■ **How to complete this task**: Beginning at the line that contains "The width and height of the screenshot is (1122, 820).", repeat each line exactly through the last one of the records below, and leave out the pictures.

Items listed in a dataset:
++++++
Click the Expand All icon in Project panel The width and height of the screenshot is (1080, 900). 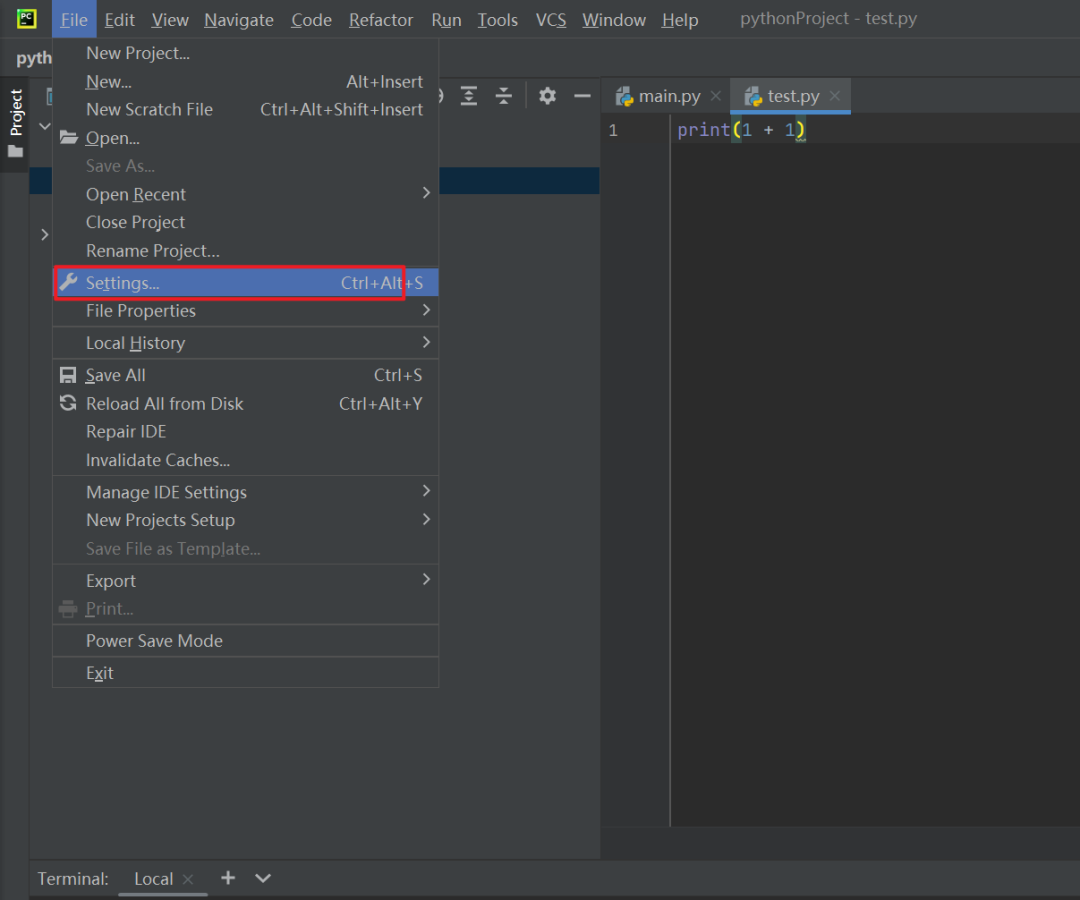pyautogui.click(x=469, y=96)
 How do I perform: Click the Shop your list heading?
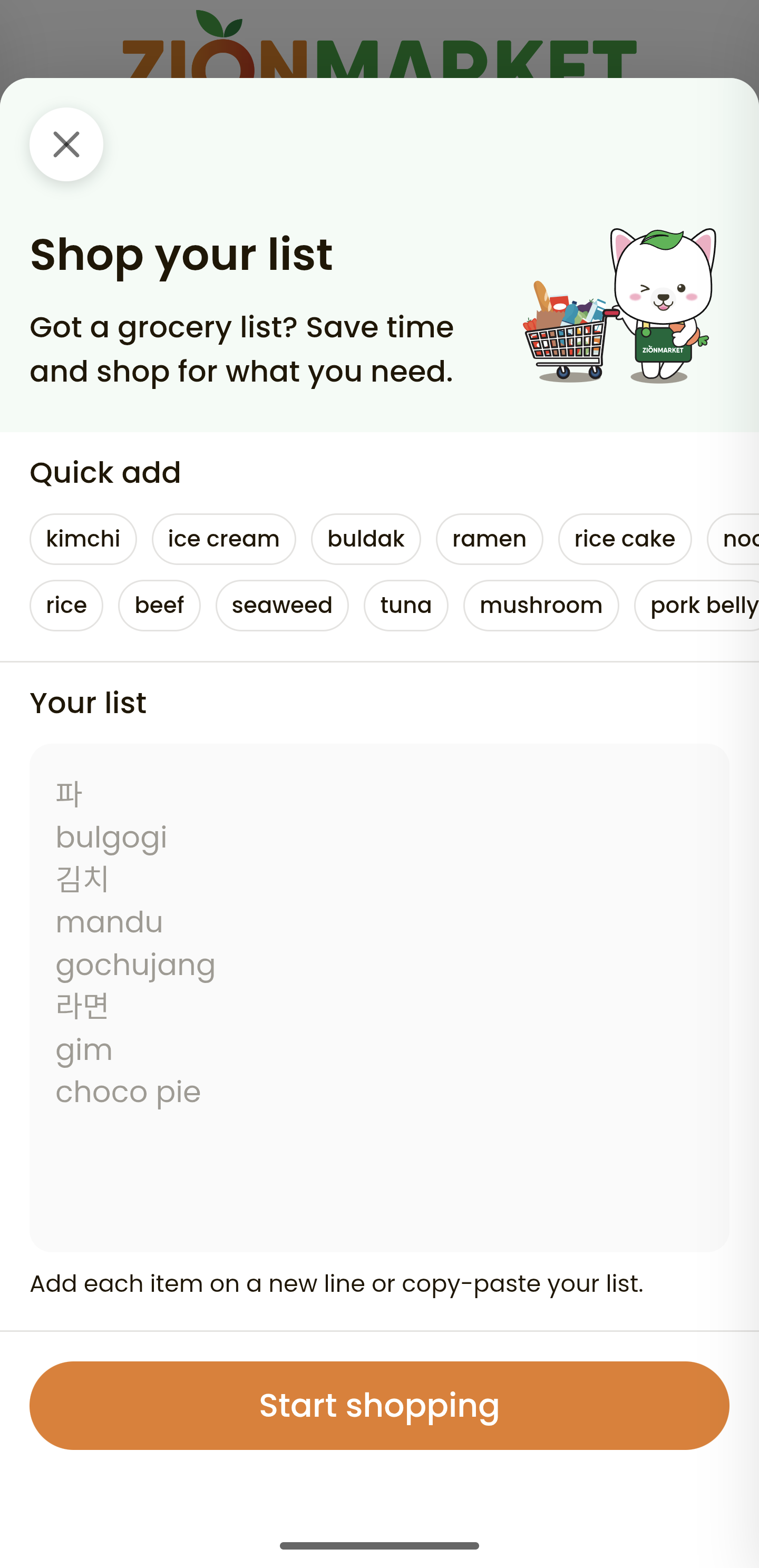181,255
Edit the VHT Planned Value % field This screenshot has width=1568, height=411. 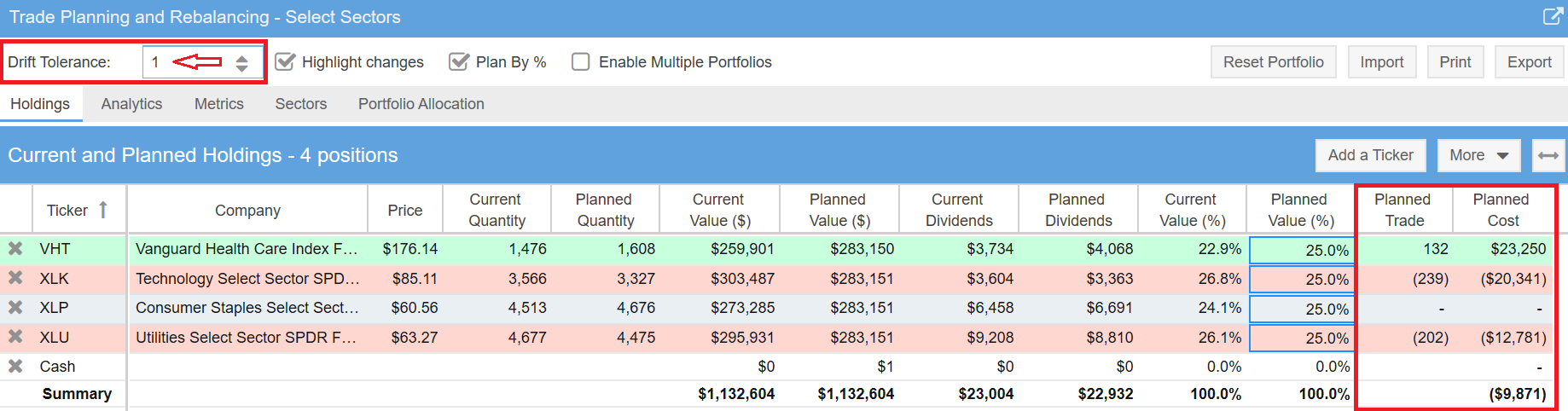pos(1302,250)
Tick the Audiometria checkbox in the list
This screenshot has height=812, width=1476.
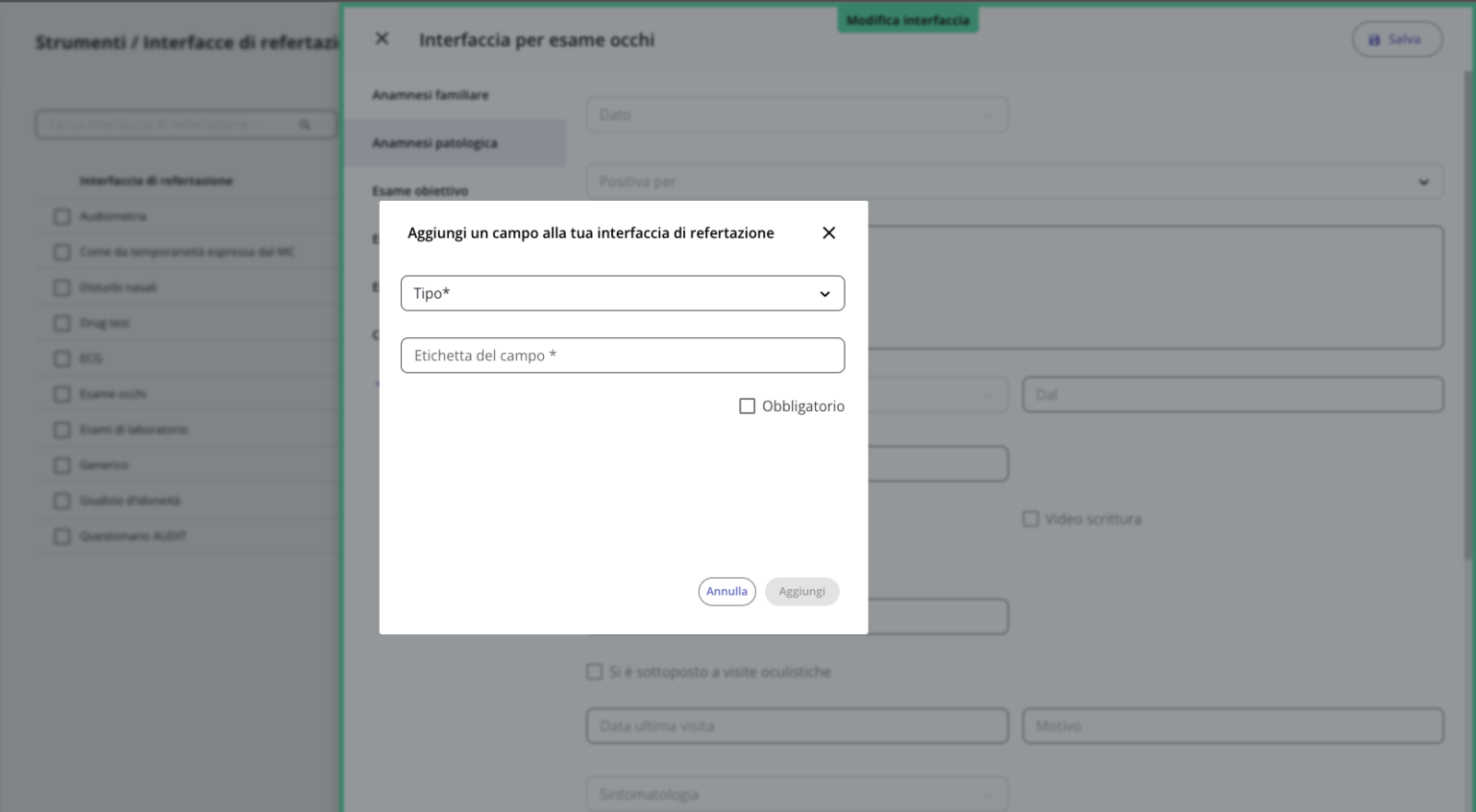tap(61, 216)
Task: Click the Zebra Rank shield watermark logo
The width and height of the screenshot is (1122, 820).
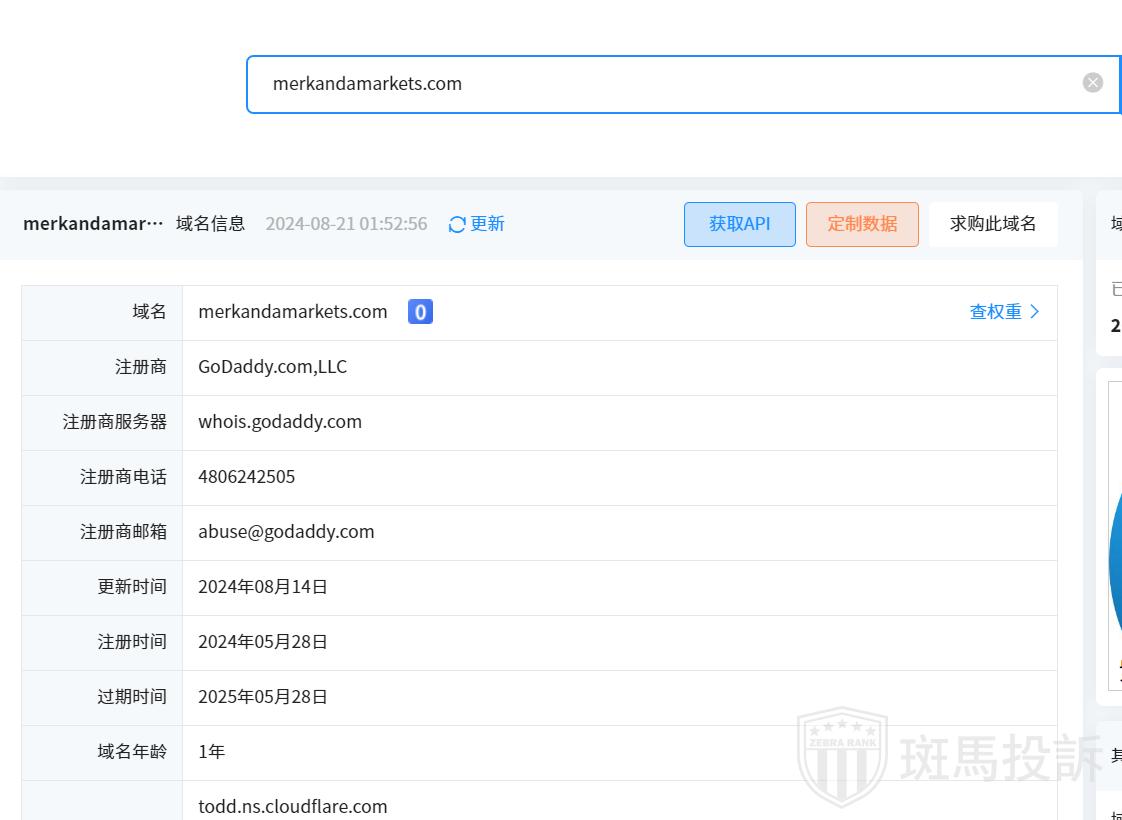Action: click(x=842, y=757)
++++++
■ **Answer to this problem**:
The width and height of the screenshot is (1122, 820).
Action: click(x=842, y=757)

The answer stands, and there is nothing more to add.